The data below holds a line containing "You are a GUI" and a line containing "Screen dimensions: 1200x900"; please quote exactly those two lines and every line between them, and nothing else.

* **ENTRIES SUPPLIED**
-.-.-

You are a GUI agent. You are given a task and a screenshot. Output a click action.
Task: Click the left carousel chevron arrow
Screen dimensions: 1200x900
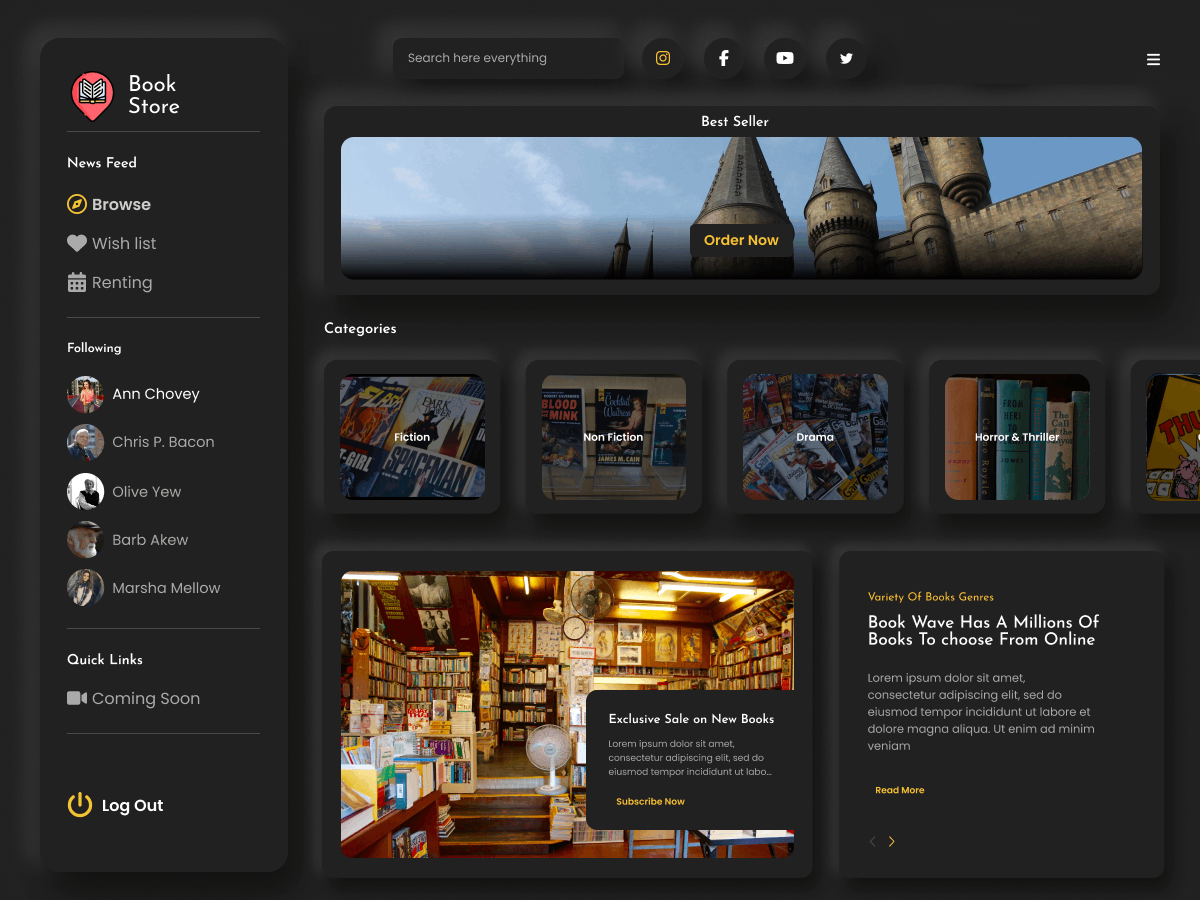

-.-.-

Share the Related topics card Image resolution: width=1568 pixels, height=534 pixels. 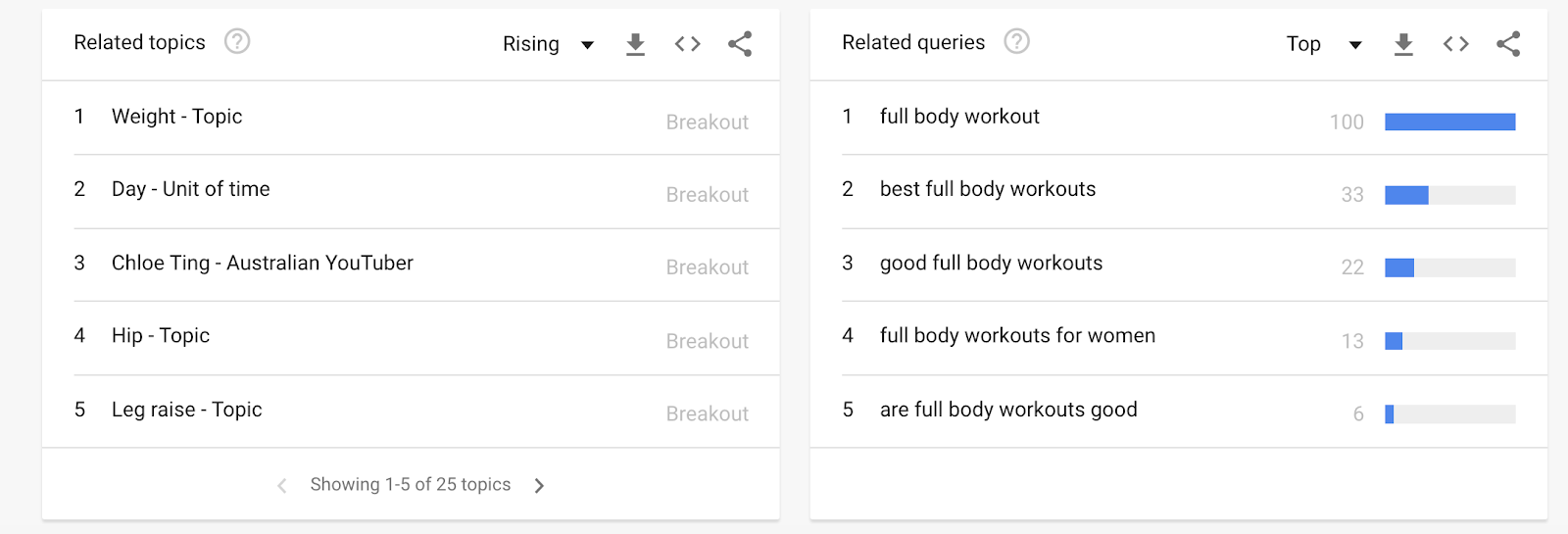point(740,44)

-.-.-

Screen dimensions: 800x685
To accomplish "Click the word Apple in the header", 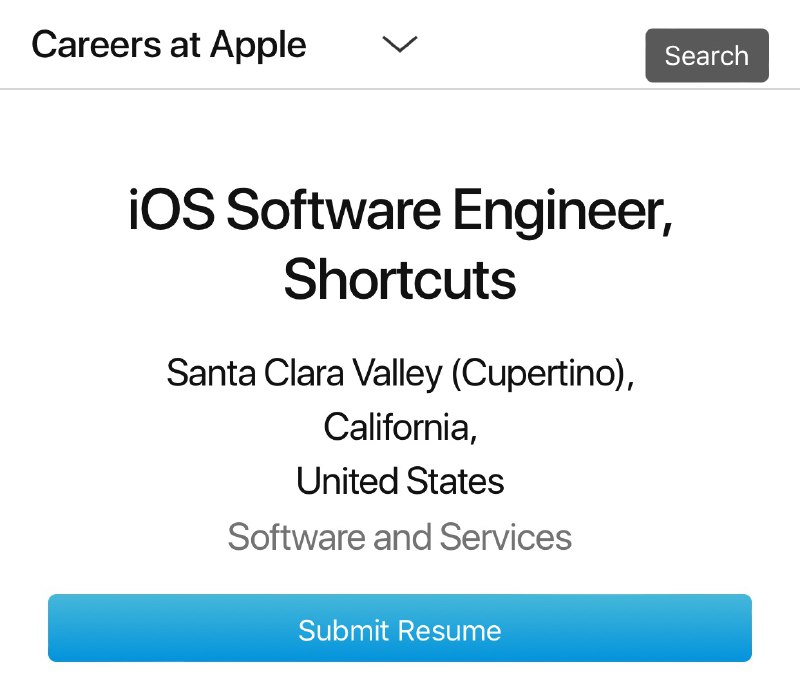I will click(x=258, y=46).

-.-.-

* **ANSWER SECTION**
You are a GUI agent. You are given a task and a screenshot. Output a click action.
Task: Click the left carousel chevron arrow
Screen dimensions: 1200x900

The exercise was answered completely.